Dans le Pas-de-Calais, la Brasserie de Saint-Omer accroît ses capacités de stockage de bière prête à être conditionnée. Onze nouvelles cuves de stockage, mesurant jusqu’à 14 mètres de haut et pesant près de 16 tonnes, permettront d’augmenter la capacité de stockage de 200000 hectolitres, portant le potentiel annuel à 3,7 millions d’hectolitres. Neuf cuves ont été installées début décembre 2025, et les deux autres doivent être livrées début 2026, pour un montant de 2 millions d’euros, dont «une bonne partie» consacrés au levage du matériel, l’usine étant située en plein centre-ville.
«Nous pourrons produire davantage. Comme les recettes ont tendance à se diversifier, avec notamment des degrés plus forts, à l’export, nous devons répondre à tous les besoins», précise Louis Pourbaix, le directeur marketing de la Brasserie de Saint-Omer, une entreprise familiale (200 personnes) dirigée par André Pecqueur, également à la tête de la brasserie Goudale, dans la commune voisine d’Arques (Pas-de-Calais), et d’une entreprise de transport. Contrairement à Goudale, qui se concentre sur ses marques, l’usine de Saint-Omer est spécialisée dans les marques de distributeurs (Auchan, Carrefour, U…), et exporte 50% de la production.

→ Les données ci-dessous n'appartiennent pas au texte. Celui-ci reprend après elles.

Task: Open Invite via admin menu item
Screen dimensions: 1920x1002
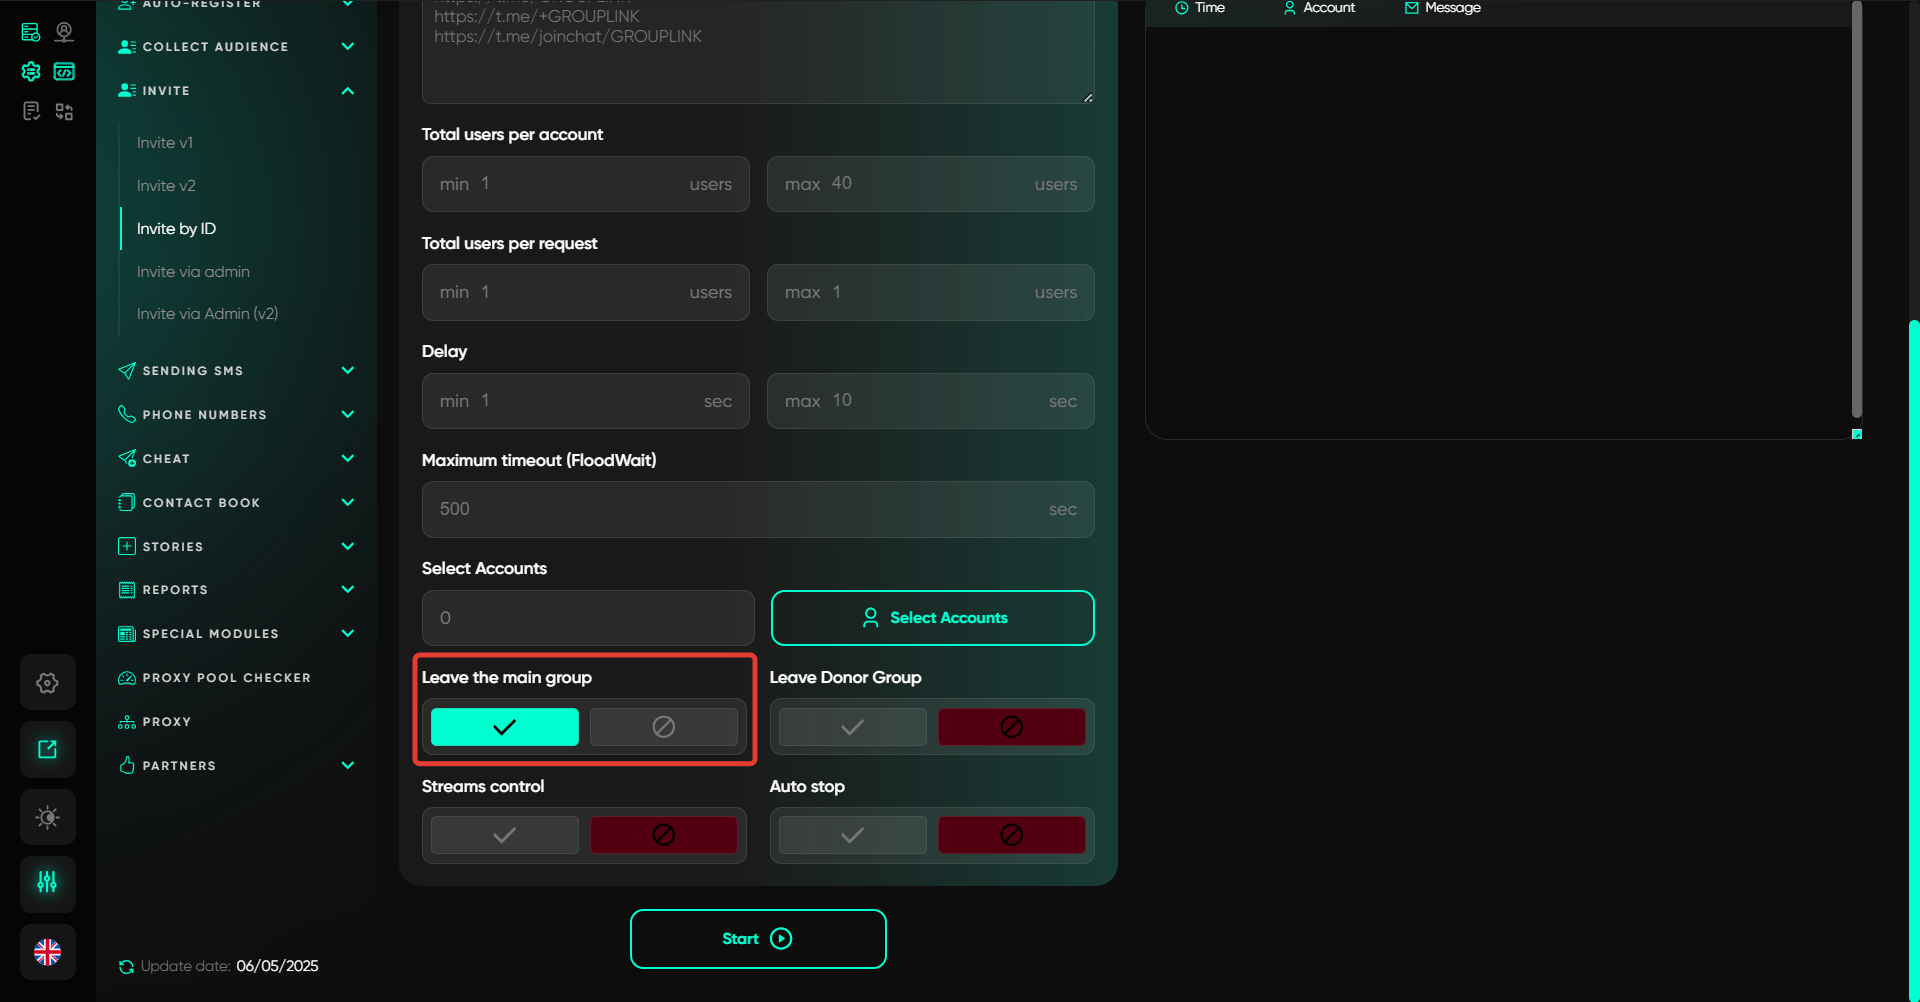Action: tap(193, 272)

Avec ses nouvelles cuves, dont une partie sont fonctionnelles depuis la fin de l’année 2025, la brasserie compte «gagner en souplesse» dans les plannings de production, organisés en 3×8, 7 jours sur 7. Le site conditionne non seulement les bières produites sur place, mais aussi les fûts des produits de la brasserie Goudale. A Saint-Omer, ce format représente 15% à 20% de l’activité.
Des investissements à venir en 2026
Les cuves ne sont pas le seul investissement récemment consenti par la Brasserie de Saint-Omer. «Une brasserie qui n’investit pas peut mourir. Il s’agit d’un métier qui évolue très vite», estime Louis Pourbaix. En janvier 2025 deux soutireuses ont été remplacées, permettant de passer de 135000 à 150000 bouteilles par heure, moyennant 3,8 millions d’euros.
Par ailleurs, deux palettiseurs supplémentaires sont attendus en 2026, pour un montant non communiqué. Autre chantier, celui d’un agrandissement de la ligne canettes aluminium, pour plus de 4 millions d’euros, avec une livraison prévue en mai 2026. L’interdiction des regroupements en plastique de canettes prévue pour 2027 au Royaume-Uni, en Irlande et Espagne risquait de «faire perdre ces marchés» à la brasserie, qui a opté pour des cartonnettes. A Arques, la brasserie Goudale a, elle, reçu huit nouvelles cuves de fermentation en octobre 2025.